Can someone show me an example to clarify this statement from Royden's Real Analysis:

The Lebesgue measure restricted to the sigma-algebra of Borel sets is not complete.

Now, from the definition of a complete measure space, if B is an element of space M, and measure(B) = 0, and A subset of B, then A is an element of M.

But my understanding of the Borel sets is that it is the smallest algebra containing all the open and closed sets. Hence A would be in the Borel set, hence A would be in M.

So I'm obviously missing something.

thanks

## Answers and Replies

matt grime
Science Advisor
Homework Helper
Why is A in the set? There is nothing in what you wrote that compels a subset of a set of measure 0 to be in the Borel sigma algebra. You say it is the *smallest* sigma algebra, but behave as if it is the *largest*. A would be in the set if it could be obtained from the open (or closed) sets by operations of intersection, union, and complement.

That makes sense. I guess I misinterpreted the definition.

"The collection B of Borel sets is the smallest sigma-algebra which contains all the open sets."

I read "contains" to mean: every open set A is an element of collection B.
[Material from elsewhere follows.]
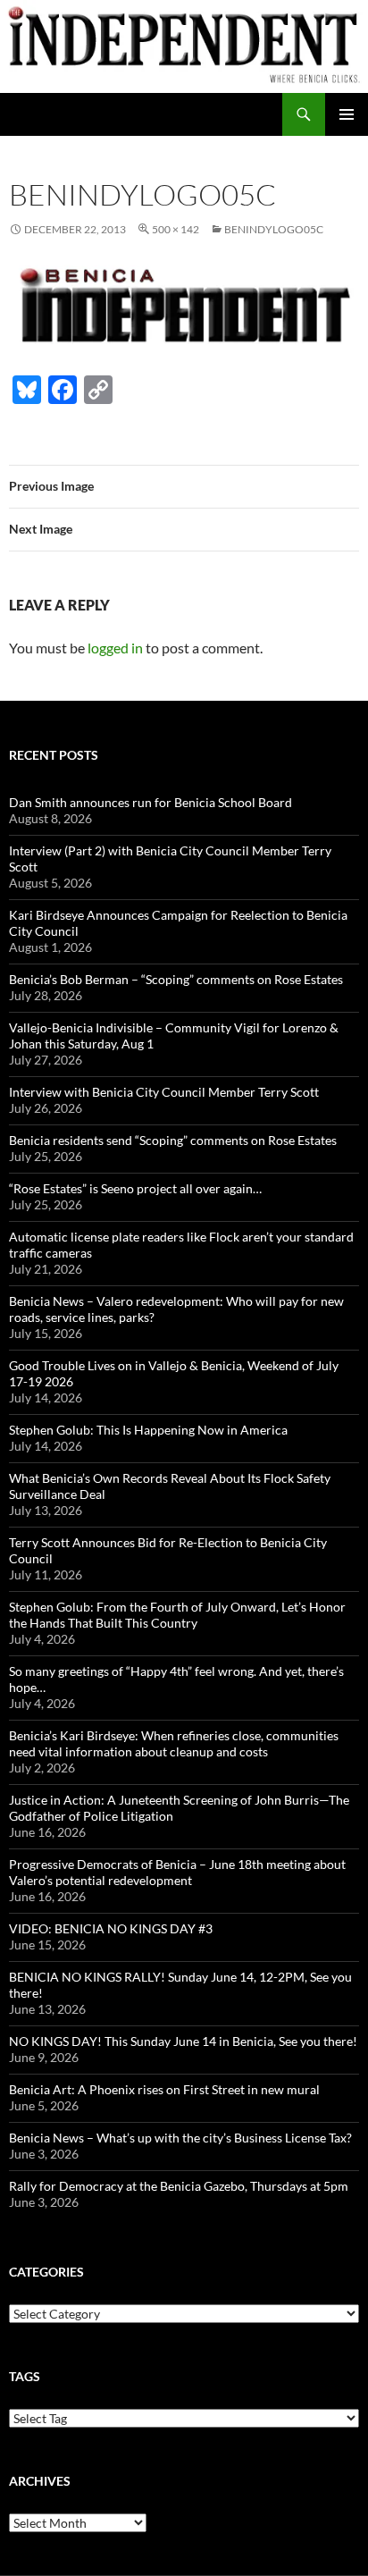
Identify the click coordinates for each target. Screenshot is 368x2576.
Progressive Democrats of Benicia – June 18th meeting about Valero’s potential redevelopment (177, 1872)
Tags (24, 2376)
But apparently, what "contains" means here is that every open set A is a subset of some element of B.

thanks for the help.

matt grime
Science Advisor
Homework Helper
A is *not* an open set. That's the point.

Thanks again.

I think I've got it now.

AKG
Science Advisor
Homework Helper
The collection B of Borel sets is the smallest sigma-algebra containing every open set. In particular, this means that if A is an open set, then A is an element of B. The Lebesgue measure m restricted to B is incomplete. This means that there is some A in B such that m(A) = 0 which has some set C as a subset of A such that C is not in B. The only open set with measure 0 is the empty set, and every subset of the empty set is contained in B. But there is some other element of B which isn't an open set, it has measure 0, and it also has a subset which isn't an element of B. This set A is probably some whacky set. A sigma-algebra which contains all the open sets doesn't only contain open sets, it also contains all countable intersections of open sets (which aren't necessarily open), and all countable unions of countable intersections of open sets, and all countable intersections of countable unions of countable intersections of open sets, etc.

matt grime
Science Advisor
Homework Helper
I seem to remember reading somewhere that to make such an A requires the axiom of choice, but I don't know the proof.